There is nothing but the bricks and the dust left behind by the Germans. You

see small children playing among all this, and until these were clothed by outside help many of them were found naked immediately after the Germans retreated.

Of this huge scar on the face of France we are asked to heal a tiny portion and to make again a living thing out of death; to give back some sort of future to a few hundreds of poor souls utterly deprived.

One can only grasp it in terms of our own countryside.

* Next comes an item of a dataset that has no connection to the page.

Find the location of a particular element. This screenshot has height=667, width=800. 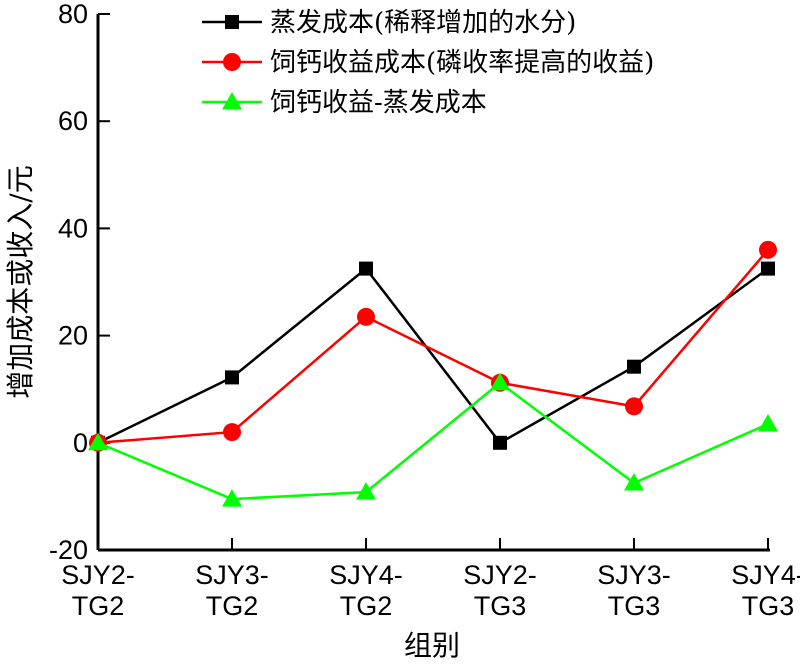

y-tick-label: 0 is located at coordinates (80, 443). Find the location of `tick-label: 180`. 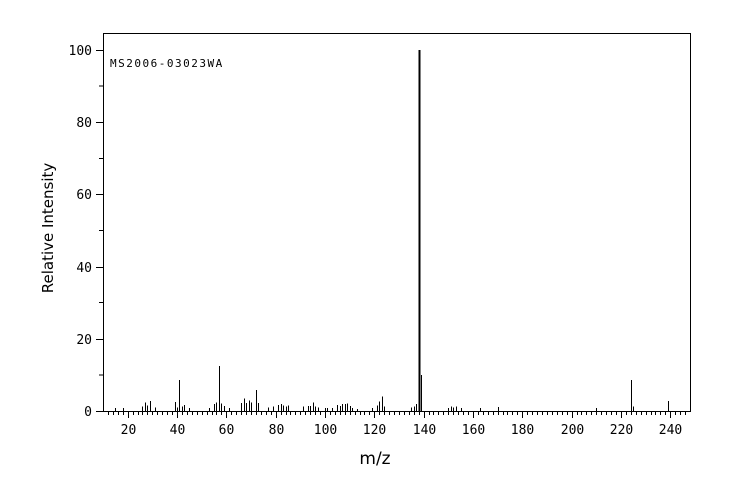

tick-label: 180 is located at coordinates (522, 430).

Each one knows some country village; let him or her think of that without a tree, without a wall standing, with every means of livelihood cut off, without beasts or birds, save the rats and the crows; a mass of rubble and rusty wire, deep holes, and unexploded shells.

Let him imagine that this goes on mile after mile, village after village, county after county. Let him fancy the villagers he knows-little shop-folk, cobbler, postman, blacksmith, laborers, their wives, daughters, mothers, the children he sees daily going to school-all killed, captives, or dispersed, bereaved of each other, robbed and ruined, without a place to set foot, shelter from the night, stick, stone, or penny left, as naked of subsistence as the day they were born.

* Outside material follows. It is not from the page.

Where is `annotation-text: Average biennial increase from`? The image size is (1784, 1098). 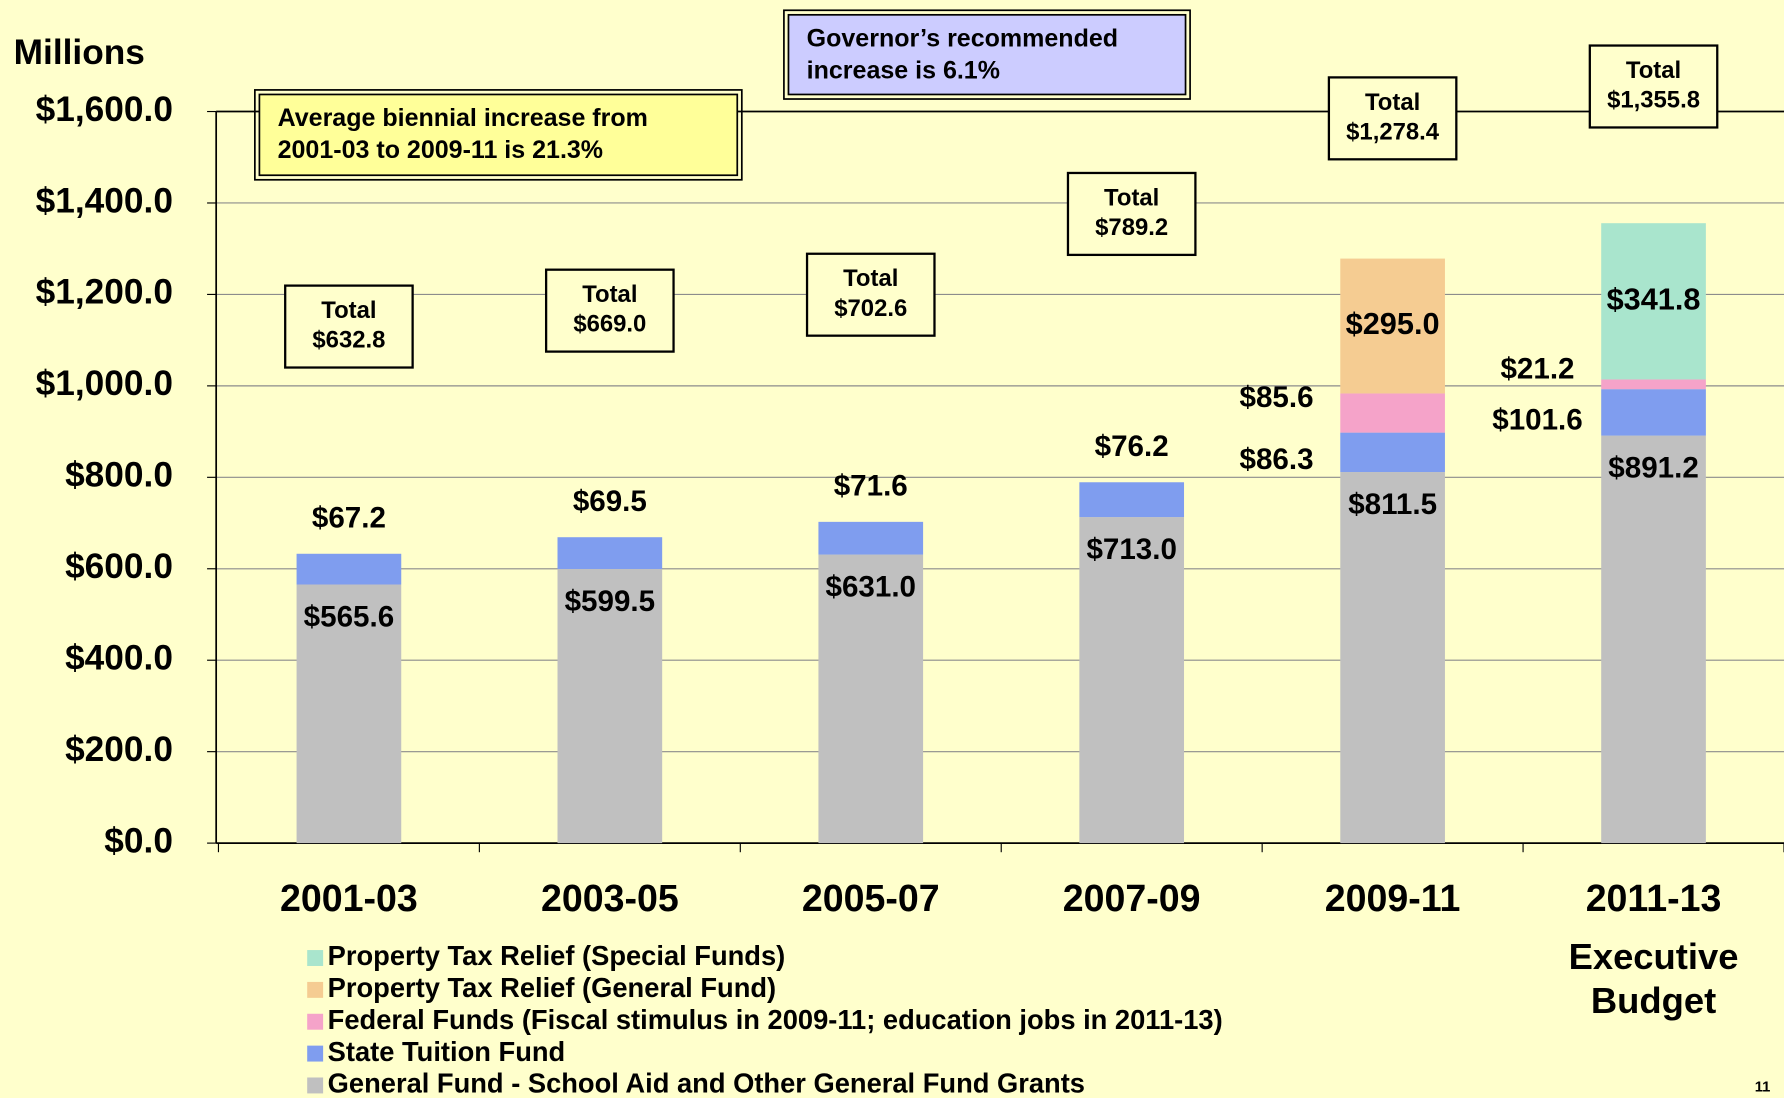 annotation-text: Average biennial increase from is located at coordinates (463, 118).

Let him picture the old folk, fit only for care of others, living like that old woman near Noyon! Broken homes, broken hearts, broken lives! There are hundreds of these villages out there, thousands upon thousands of homeless, hopeless, ruined folk.

Bronze Plaques to Mark the Sites of German Atrocities

The devastated City of Senlis, which was partly burned by the Germans, commemorated the third anniversary of the event by attaching to its walls three large bronze plaques, one of which bears this inscription:

On Sept. 2, 1914, by order, the German soldiers, with torches and incendiary bombs, set fire to the City of Senlis. One hundred and ten houses were entirely destroyed.

Another is erected near the hospital

against which the Germans turned their guns:

On Sept. 2, 1914, after having, in contempt of all law and humanity, thrown before their troops many innocent civillans, women and little children, the Germans turned their machine guns upon the hospital, riddling with bullets the rooms crowded with sick and wounded. On that day German bullets killed fifteen members of the civil population, and no gesture of protest or defense was offered to justify this barbarism.